Article Discussion
From JavaOne 2009: Load-Testing Clustered Applications
Summary: Clustered applications scale in part by relying on the clustering environment to distribute workload. As a result, load-testing a clustered application must also test how well the clustering infrastructure handles growing workloads. Virtualization can make that task simpler, since virtual server instances allow you to mimic a large cluster environment on a handful of physical nodes. However, as Ari Zilka, co-founder of Terracotta, points out in this interview with Artima, stateful applications need special attention during load-testing, since the clustering infrastructure also needs to scale the management of application state. In this interview, Ari Zilka discusses various techniques to load-test a stateful application on a cluster, and highlights features of the open-source Terracotta clustering environment that make such load-testing even simpler. Finally, he talks about heavily disk-bound workloads, and how Terracotta FX can make them scale better on a cluster:
5 posts on 1 page.      
« Previous 1 Next »
The ability to add new comments in this discussion is temporarily disabled.
Most recent reply: June 17, 2009 7:17 PM by Cameron
Frank
Posts: 135 / Nickname: fsommers / Registered: January 19, 2002 7:24 AM
From JavaOne 2009: Load-Testing Clustered Applications
June 10, 2009 7:00 AM      
In this interview, Terracotta co-founder Ari Zilka discusses various techniques to load-test a stateful application on a cluster, and highlights features of the open-source Terracotta clustering environment that make such load-testing even simpler:

http://www.artima.com/lejava/articles/javaone_2009_ari_zilka.html

What do you think of Terracotta's approach to load-testing clustered applications?
Cameron
Posts: 26 / Nickname: cpurdy / Registered: December 23, 2004 0:16 AM
Re: From JavaOne 2009: Load-Testing Clustered Applications
June 11, 2009 7:16 AM      
Considering some of the positive things that they've accomplished, Terracotta's need to bad-mouth others ("FUD") is always a bit surprising. Or maybe it's just Zilka ..

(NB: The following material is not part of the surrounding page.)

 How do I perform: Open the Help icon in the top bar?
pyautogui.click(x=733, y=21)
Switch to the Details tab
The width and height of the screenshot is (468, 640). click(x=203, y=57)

At any rate, regardless of vendor claims, anyone who is foolish enough to _assume_ that the performance and throughput that they obtain with two nodes will automatically scale linearly to 100 nodes deserves exactly what they get .. ;-)

Peace,

Cameron Purdy | Oracle
http://coherence.oracle.com/
Frank
Posts: 135 / Nickname: fsommers / Registered: January 19, 2002 7:24 AM
Re: From JavaOne 2009: Load-Testing Clustered Applications
June 11, 2009 10:21 AM      
Hi Cameron,

I would be interested in how others handle heavily I/O-bound jobs in a clustered environment: What if most of your queries, for instance, result in cache misses and need to hit the disk?

Also, in this interview, Ari's example was a 100GB database. In another Artima interview, Gil Tene from Azul suggests that you load your 100GB dataset into the memory of a single JVM, which can be accomplished using their special-purpose JVM.

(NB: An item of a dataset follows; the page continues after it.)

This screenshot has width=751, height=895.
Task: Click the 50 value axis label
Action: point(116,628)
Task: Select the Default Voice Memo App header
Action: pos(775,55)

I have two questions about this:

1. How would you approach this problem if you had a TB dataset? And if you had petabyte of data?

Loading an entire dataset in RAM doesn't seem to take advantage of memory hierarchies, but simply pushes the problem into the most expensive type of memory. What would be the role of flash memory, for instance, in this sort of application (which is cheaper than RAM)?

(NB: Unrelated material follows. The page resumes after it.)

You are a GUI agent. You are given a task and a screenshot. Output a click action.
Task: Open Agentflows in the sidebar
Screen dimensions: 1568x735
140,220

2. If the data is in an RDBMS, most RDBMS products are pretty good at caching in memory lots of data already (just as they're very good at taking advantage of multicore CPUs in querying that data, which is a topic for another discussion).

I haven't yet worked with a 100GB dataset, but I recently worked with about 70GB. I was able to configure the RDBMS (in that case, MS SQL Server, but I'm sure the same can be done with Oracle or DB2, etc), to service queries mostly from RAM, and I got extremely good performance. Of course, I still incur an O/R mapping overhead, but the application performed very well under heavy load. And I didn't have to worry about VM garbage collection, etc.

That, of course, wouldn't work with a TB or more of data, since the RAM price would be costly.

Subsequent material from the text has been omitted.